As the Supreme Court has explained:
To be sure, legal and medical certainty are not required for a claim to accrue. See Lapka v. Porter Hayden Co., 162 N.J. 545, 555–56 (2000). Thus, a plaintiff need not be informed by an attorney that a viable cause of action exists, Burd v. New Jersey Telephone Company, 76 N.J. 284, 291 (1978), nor does a plaintiff need to understand the legal significance of the facts. See Lynch [v. Rubacky, 85 N.J. 65, 73 (1981) ]. Likewise, a plaintiff may not delay his filing until he obtains an expert to support his cause of action. Brizak v. Needle, 239 N.J.Super. 415, 429 (App.Div.), certif. denied, 122 N.J. 164 (1990). In cases in which fault is not self-evident at the time of injury, a plaintiff need only have “reasonable medical information” that connects an injury with fault to be considered to have the requisite knowledge for the claim to accrue. Vispisiano v. Ashland Chem. Co., 107 N.J. 416, 435 (1987). Temporal proximity of injury with exposure may be sufficient medical information; however, it is not dispositive. Compare Burd, supra, 76 N.J. at 292–93 with Vispisiano, supra, 107 N.J. at 436.
[Kendall v. Hoffman–LaRoche, Inc., 209 N.J. 173, 191–92 (2012).]
Applying these principles, we are satisfied that the motion judge correctly concluded that the Lopez discovery rule did not apply. The statute of limitations is tolled until the plaintiff knows of the injury, its cause and that it results from another's fault. Savage v. Old Bridge–Sayreville Med. Grp., 260 N.J.Super. 417, 421 (App.Div.1992), aff'd, 134 N.J. 241 (1993). Awareness of fault requires only that the plaintiff is cognizant of “facts that would alert a reasonable person exercising ordinary diligence that a third party's conduct may have caused or contributed to the cause of the injury and that conduct itself might possibly have been unreasonable or lacking in due care.” Savage, supra, 134 N.J. at 248.
As is evident from the record, Dr. Weinstein's June 14, 2005 report, Ays' July 14, 2005 email, and plaintiff's receipt of Bill's hospital records on August 19, 2005, gave plaintiff the “reasonable medical information” that connects Bill's injury with fault and therefore plaintiff had the requisite knowledge for the claim to accrue.
For these reasons, the discovery rule is inapplicable. It is clear that on August 19, 2005, the facts known to plaintiff were sufficient to start the statute of limitations running. Because plaintiff knew that Bill had been injured, and knew the identity of the responsible party, the trial judge correctly held that the discovery rule did not excuse violation of the two-year statute of limitations.

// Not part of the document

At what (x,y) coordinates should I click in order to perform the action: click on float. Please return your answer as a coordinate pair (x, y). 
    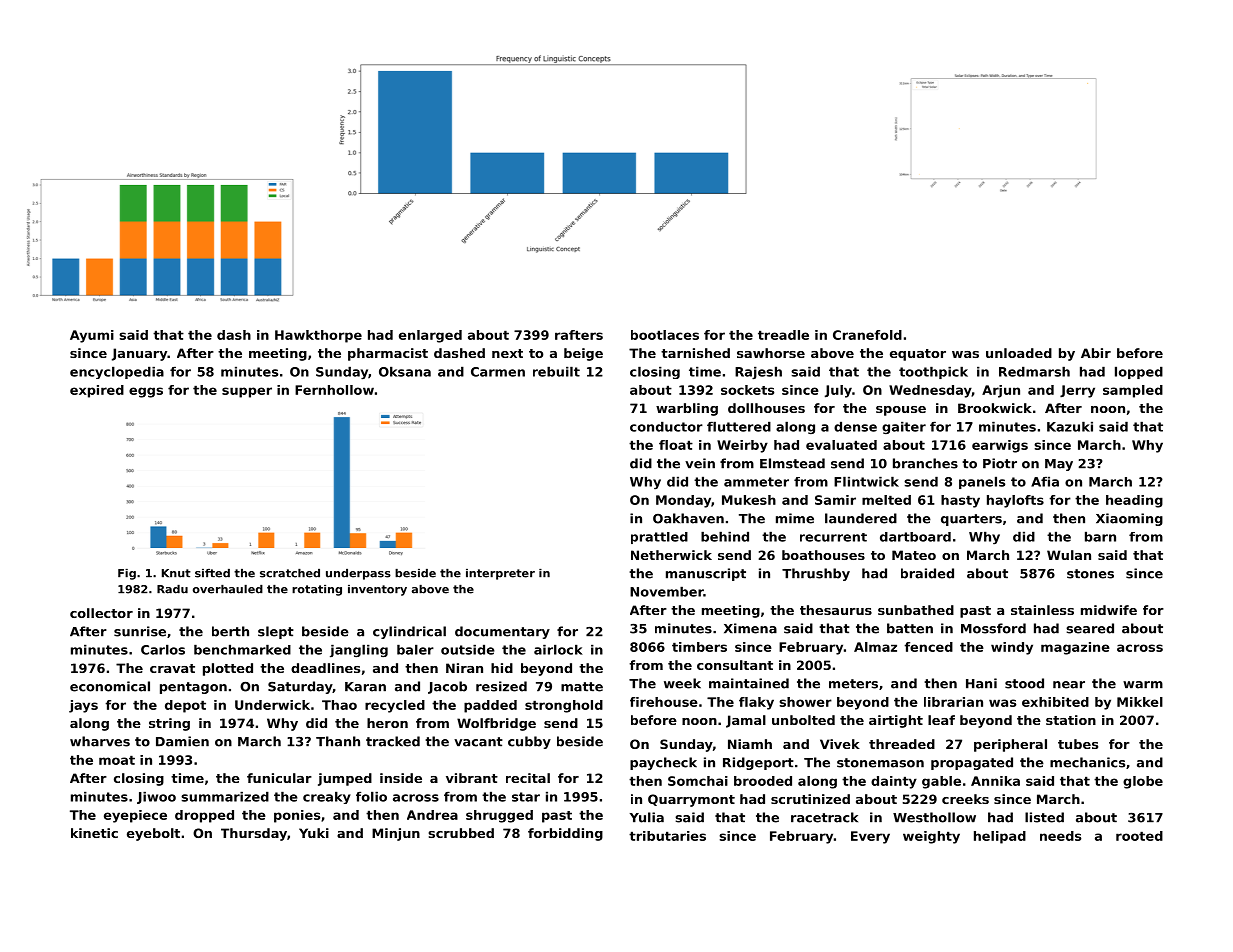
    Looking at the image, I should click on (676, 445).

We reject plaintiff's contention that not until it received Dr. Weisbord's March 20, 2007 telephone call did it suspect or have reason to suspect that any of Bill's physicians were negligent. It is also evident that plaintiff did not exercise timely reasonable diligence in consulting Weisbord.
In light of our conclusion that plaintiff's claims are barred by the statute of limitations, we need not consider plaintiff's Rule 4:26–4 argument.
1. FN1. The order dismissing the claims is misdated January 23, 2008.